Non ci fu un esodo di croati da Fiume nel 1920
Ripensare l’Impresa di Fiume, ma con dati storici obiettivi. Non ci fu un esodo di croati da Fiume nel 1920.
Mi è pervenuto l’intervento del Sig. Marco Barone apparso sulla rubrica “Segnalazioni” del quotidiano Il Piccolo di Trieste e sul quale avrei delle osservazioni da fare per amore dell’ obiettività storica che si basa su dati certi e non immaginari o provenienti da fonti straniere.
Certamente non tutti i fiumani erano favorevoli al proseguimento dell’Impresa dannunziana.
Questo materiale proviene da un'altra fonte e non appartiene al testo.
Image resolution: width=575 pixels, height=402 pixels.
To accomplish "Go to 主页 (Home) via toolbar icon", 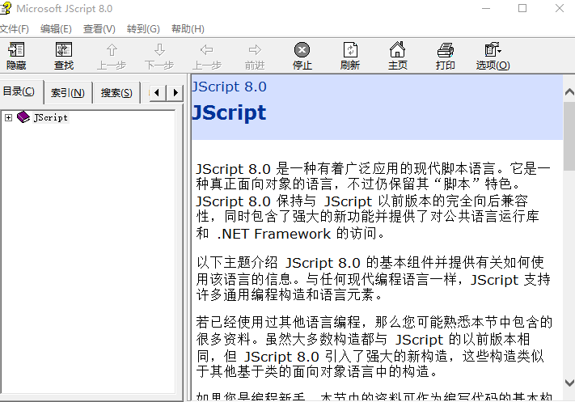I will click(x=397, y=50).
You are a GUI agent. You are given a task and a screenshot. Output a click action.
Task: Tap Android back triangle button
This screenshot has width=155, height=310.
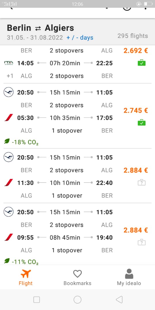pos(119,299)
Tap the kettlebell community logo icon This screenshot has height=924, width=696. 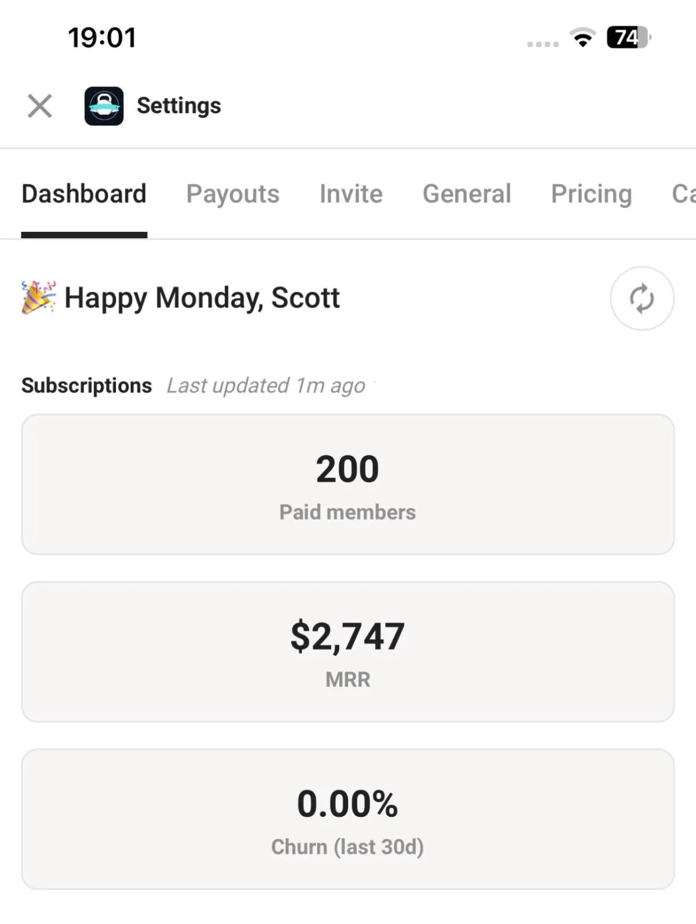(x=104, y=106)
Questo accadde per la prima volta nel dicembre 1919 (circa tre mesi dopo la Santa Entrata del 12 settembre 1919 di d’Annunzio con i suoi volontari), quando il Consiglio Nazionale Italiano di Fiume deliberò a stragrande maggioranza l’accettazione del modus vivendi di Badoglio, in cui si proponeva tra le altre cose la sostituzione dei legionari dannunziani con soldati regolari del Regio Esercito e il ritorno di d’Annunzio nella penisola italiana. Dopodiché, va riconosciuto che a Fiume accrebbe il dissenso degli autonomisti di Riccardo Zanella, che man mano indebolì politicamente la posizione di d’Annunzio fino a far ottenere a Zanella, con il Trattato di Rapallo del 12 novembre 1920, la completa indipendenza per Fiume. Detto questo ci sono dati e ragionamenti usati nell’intervento di Barone, che non hanno un fondamento storico obiettivo e basato su dati certi.
Pubblicato su “Il Piccolo” del 9 dicembre 2020.
Marco Barone scrive testualmente “Le fonti croate raccontano tra i 3 mila e 5 mila croati costretti a fuggire dalle persecuzioni subite dai legionari”. Questa affermazione, volta a “smontare” l’immagine dei dannunziani, non corrisponde a verità, perché detta così fa intendere una specie di espulsione dei croati e altri slavi del sud da Fiume ad opera di d’Annunzio.
Se confrontiamo i censimenti della popolazione di Fiume, ad esempio quello del 1918, vediamo che a fronte di 28.911 italiani vi erano 10.927 slavi (croati, sloveni e pochi serbi), dopo l’Impresa di Fiume che terminò in seguito ai fatti sanguinosi e drammatici del Natale di Sangue (24 -29 dicembre 1920), andiamo a prendere un altro censimento quello del 1925 (a fatti storici ben conclusi e con Fiume passata all’Italia col Trattato di Roma del 27 gennaio 1924) in cui risultano in città ben 10.353 slavi. Se poi prendiamo in visione un altro censimento e cioè quello del 1940 si contano ben 11.199 slavi residenti a Fiume. Da ciò risulta che parlare di 3mila o addirittura 5mila croati (Barone non nomina gli sloveni) andati via da Fiume per opera di d’Annunzio e dei suoi legionari sia una pura invenzione da parte croata, che non andrebbe presa in considerazione visto il palese responso dei censimenti da me citati. Dal 1918 al 1940 si registra anzi un lieve aumento della popolazione slava a Fiume. Con questo non voglio affermare che non ci furono eccessi violenti contro i croati o gli sloveni di Fiume durante l’Impresa di Fiume ma parlare di una specie di esodo dei croati in quel periodo mi sembra fuori luogo e a dir poco inesatto.
Infine, va ricordato un altro fatto riportato dalla Carta del Carnaro, nella sezione “Dell’Istruzione pubblica” punto LII si dice: “In tutte le scuole di tutti i Comuni l’insegnamento della lingua italiana ha privilegio insigne. Nella scuole medie è obbligatorio l’insegnamento dei diversi idiomi parlati in tutta la Reggenza italiana del Carnaro”. Appare chiaro, da questo postulato costituzionale, che l’uso del croato non era vietato nelle scuole dei comuni inclusi nel territorio della Reggenza del Carnaro.
Termino qui e non mi dilungo oltre. Tengo solo a ribadire un concetto: si può ben criticare l’Impresa di d’Annunzio ma con dati certi e non improbabili.
Marino Micich
Segretario della Società di Studi Fiumani
Pubblicato su “Il Piccolo” del 13 dicembre 2020.